Violencia contra las mujeres
Durante las últimas semanas, una nueva ola de malas noticias ha vuelto a poner en primer plano de la actualidad la violencia sexual de la que son víctimas muchas mujeres, gran parte de ellas niñas, con una frecuencia e intensidad que obligan a toda la sociedad y a sus instituciones, sin excepción alguna, a someterse a una muy intensa introspección colectiva capaz de desentrañar las causas de lo que ya tiene las características de una psicopatología de dimensión nacional.
Poner el problema en esos términos no es una exageración. Es que si bien la violencia contra las mujeres es un fenómeno universal, de muy antigua data y que se extiende a través del tiempo y del mundo sin hacer distinciones de ninguna naturaleza, en Bolivia se presenta con demasiada frecuencia e intensidad.

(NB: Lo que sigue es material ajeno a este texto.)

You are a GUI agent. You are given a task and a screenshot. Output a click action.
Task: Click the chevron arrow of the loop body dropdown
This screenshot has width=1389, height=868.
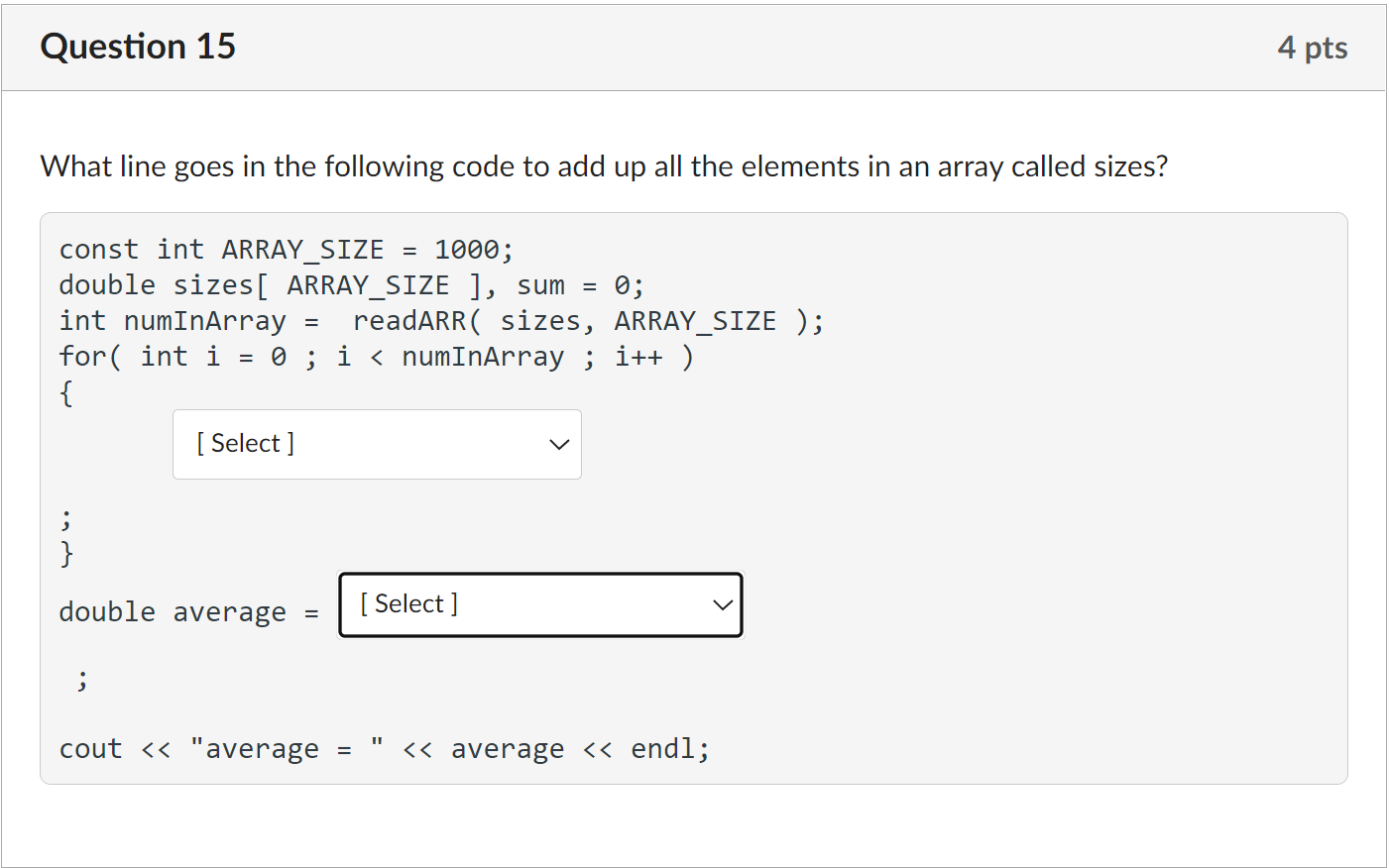(559, 445)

El caso boliviano tiene como agravante el hecho de que es en el hogar, alrededor del núcleo familiar, donde se producen los mayores y peores casos de agresión física y sexual. Y son parientes tan cercanos como padres o hermanos los autores en un notable porcentaje de los casos.
Sobre ese telón de fondo, y como no podía ser de otra manera, ha adquirido especial relevancia una serie de noticias que han dado una nueva dimensión al problema. Se trata de una sucesión de casos en los que han estado involucrados funcionarios públicos de diversas jerarquías, todos con la común condición de ser militantes y representantes del Movimiento Al Socialismo. Y lo que es peor: en todos los casos denunciados se ha podido constatar en mayor o menor medida algún grado de complicidad oficial expresada en el afán de minimizar los casos, encubrir, socapar y hasta proteger abiertamente a los autores.
Ante tan dramática situación, lo más natural es que, tal como está ocurriendo, se desencadene una ola de expresiones de indignación, repudio y hasta desesperación. Y está muy bien que así sea, pues de ningún modo es admisible que la indiferencia se imponga ante un mal enquistado en nuestra sociedad y cuyo efecto destructor se expande por doquier.
Sin embargo, y precisamente por eso, conviene hacer un esfuerzo proporcional a la gravedad del tema y no concentrar la mirada en sus manifestaciones más externas, las más visibles por sus contornos escandalosos, pero no por eso las más adecuadas para ver el problema en su justa dimensión.
Reconocer que las raíces del mal son más hondas de lo que se quisiera es probablemente un primer paso, sin el cual no será posible llegar más allá de la muy justa pero estéril ira.